OPINION {¶ 1} Appellant, Jefferson X, appeals from the August 26, 2003 judgment entry of the Ashtabula County Court of Common Pleas, granting default judgment to appellee, Sam Zimerman, Trustee of the Sam Zimerman Declaration of Trust.
{¶ 2} On June 9, 2000, appellee filed a complaint for quiet title or in the alternative for breach of contract and conversion against appellant and defendant, Group Maintenance Corporation ("Group Maintenance").
{¶ 3} On May 31, 2001, appellee filed a motion for default judgment pursuant to Civ.R. 55. On June 18, 2001, a default hearing was scheduled. Pursuant to its June 19, 2001 judgment entry, the trial court stated that appellee appeared through counsel but appellant and Group Maintenance did not appear personally or through counsel. The trial court granted default judgment to appellee and against appellant.1
{¶ 4} On November 7, 2001, appellant filed a motion for an extension of time to answer and a motion to set aside the default judgment. The trial court granted both motions on that date. Appellant filed an answer to appellee's complaint on November 8, 2001.
{¶ 5} On June 2, 2003, appellee filed a notice of service that the first set of interrogatories and request for production of documents were served upon appellant. On June 9, 2003, appellee filed a notice to take deposition.2
{¶ 6} On July 8, 2003, appellee filed a motion to compel appellant to provide appellee with answers to the interrogatories and request for production of documents served upon appellant on June 2, 2003. The trial court granted appellee's motion to compel on July 9, 2003, and ordered appellant to respond by July 22, 2003.3
{¶ 7} On July 22, 2003, appellant filed a motion for protective order pursuant to Civ.R. 26(C).4 The trial court denied appellant's motion on July 25, 2003.
{¶ 8} On July 28, 2003, appellee filed a motion for contempt regarding appellant's failure to respond to the interrogatories by July 22, 2003, and a motion for default judgment pursuant to Civ.R. 37(D).
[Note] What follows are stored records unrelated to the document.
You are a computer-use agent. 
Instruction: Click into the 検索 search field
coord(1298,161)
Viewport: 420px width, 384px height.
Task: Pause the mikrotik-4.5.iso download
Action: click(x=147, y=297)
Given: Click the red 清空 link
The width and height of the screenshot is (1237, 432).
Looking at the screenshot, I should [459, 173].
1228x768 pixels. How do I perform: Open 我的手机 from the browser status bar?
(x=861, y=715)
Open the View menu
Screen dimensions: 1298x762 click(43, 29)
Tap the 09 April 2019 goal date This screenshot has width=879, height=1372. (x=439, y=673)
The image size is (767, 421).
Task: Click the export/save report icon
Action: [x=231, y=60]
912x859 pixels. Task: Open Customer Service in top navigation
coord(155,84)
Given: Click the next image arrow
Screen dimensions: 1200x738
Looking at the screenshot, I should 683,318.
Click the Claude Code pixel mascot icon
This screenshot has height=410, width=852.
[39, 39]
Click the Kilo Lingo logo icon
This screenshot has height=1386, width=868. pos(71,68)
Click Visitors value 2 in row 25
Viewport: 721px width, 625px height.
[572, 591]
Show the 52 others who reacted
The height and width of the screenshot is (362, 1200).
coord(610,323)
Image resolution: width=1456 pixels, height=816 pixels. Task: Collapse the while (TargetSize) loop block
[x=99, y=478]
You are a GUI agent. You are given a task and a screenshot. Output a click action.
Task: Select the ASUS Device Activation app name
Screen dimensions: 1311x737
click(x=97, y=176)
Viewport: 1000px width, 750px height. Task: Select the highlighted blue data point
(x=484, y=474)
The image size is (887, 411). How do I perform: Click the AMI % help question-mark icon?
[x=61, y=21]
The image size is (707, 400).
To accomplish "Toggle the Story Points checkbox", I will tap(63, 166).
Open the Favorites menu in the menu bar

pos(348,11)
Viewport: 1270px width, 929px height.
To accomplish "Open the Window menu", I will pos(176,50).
{¶ 9} A hearing commenced on August 25, 2003.
{¶ 10} At the hearing, the trial court first noted that there had been no service on appellant for the contempt action. The trial court also stressed that during the three years of litigation, it is still not known who owns or represents appellant.
{¶ 11} In 1995, appellee purchased four hundred acres of land in Morgan Township, Ashtabula County, Ohio, subject to a lease by appellant. Appellant is the successor in interest to the original April 30, 1968 lease agreement between Thomas H. Roulston and Lois M. Roulston and Simpson Oil and Gas Company for the rights to oil and gas on the land at issue. The original lease contains a term of "one year and so much longer as oil or gas or their constituents is or are found on said premises in paying quantities in the judgment of the [l]essee." The original lease also provides that the lessor shall be paid a one-eighth royalty on production sold from the lease.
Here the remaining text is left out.